SELECTED EXTRACT:
⟨

Ensure that Docker server certificate file ownership is set to root:root
(3.11)		 Description: The Docker server certificate file should be protected from any tampering. It's used to authenticate Docker server based on the given server certificate. Hence, it must be owned and group-owned by root to maintain the integrity of the certificate. chown root:root This would set the ownership and group-ownership for the Docker server certificate file to root.
Ensure that Docker server certificate file permissions are set to 444 or more restrictive
(3.12)		 Description: The Docker server certificate file should be protected from any tampering. It's used to authenticate Docker server based on the given server certificate. Hence, it must have permissions of 444 to maintain the integrity of the certificate. chmod 444 This would set the file permissions of the Docker server file to 444.
Ensure that Docker server certificate key file ownership is set to root:root
(3.13)		 Description: The Docker server certificate key file should be protected from any tampering or unneeded reads. It holds the private key for the Docker server certificate. Hence, it must be owned and group-owned by root to maintain the integrity of the Docker server certificate. chown root:root This would set the ownership and group-ownership for the Docker server certificate key file to root.
Ensure that Docker server certificate key file permissions are set to 400
(3.14)		 Description: The Docker server certificate key file should be protected from any tampering or unneeded reads. It holds the private key for the Docker server certificate. Hence, it must have permissions of 400 to maintain the integrity of the Docker server certificate. chmod 400 This would set the Docker server certificate key file permissions to 400.

⟩

DATA EXCERPT:

⟨

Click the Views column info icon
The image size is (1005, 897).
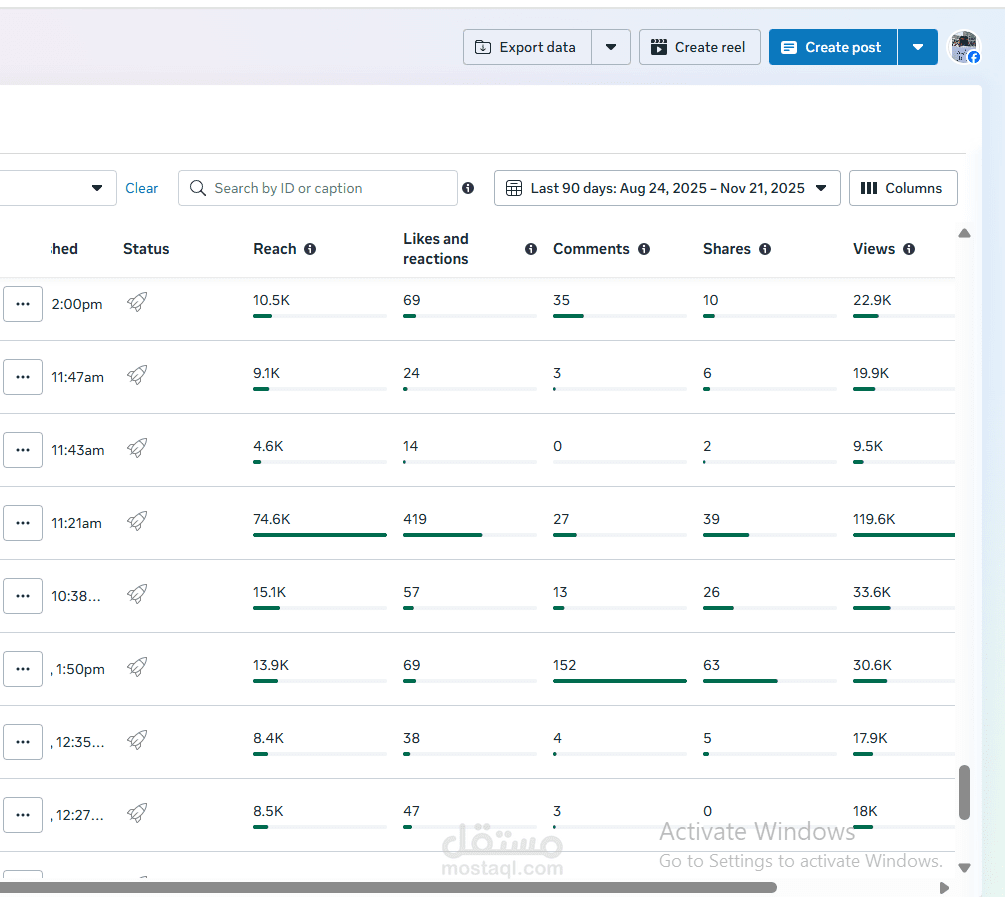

⟩

REQUIREMENTS:
• 1. In the Docker certificate guidance, what permissions must the Docker server certificate key file have?
• 2. Copy the Docker certificate guidance word for word, starting with "Ensure that Docker server certificate key file permissions" and going on through "permissions to 400.".
Rely only on the Docker certificate guidance, not on the material.

ANSWERS:
• 1. 400

• 2.
Ensure that Docker server certificate key file permissions are set to 400
(3.14)		 Description: The Docker server certificate key file should be protected from any tampering or unneeded reads. It holds the private key for the Docker server certificate. Hence, it must have permissions of 400 to maintain the integrity of the Docker server certificate. chmod 400 This would set the Docker server certificate key file permissions to 400.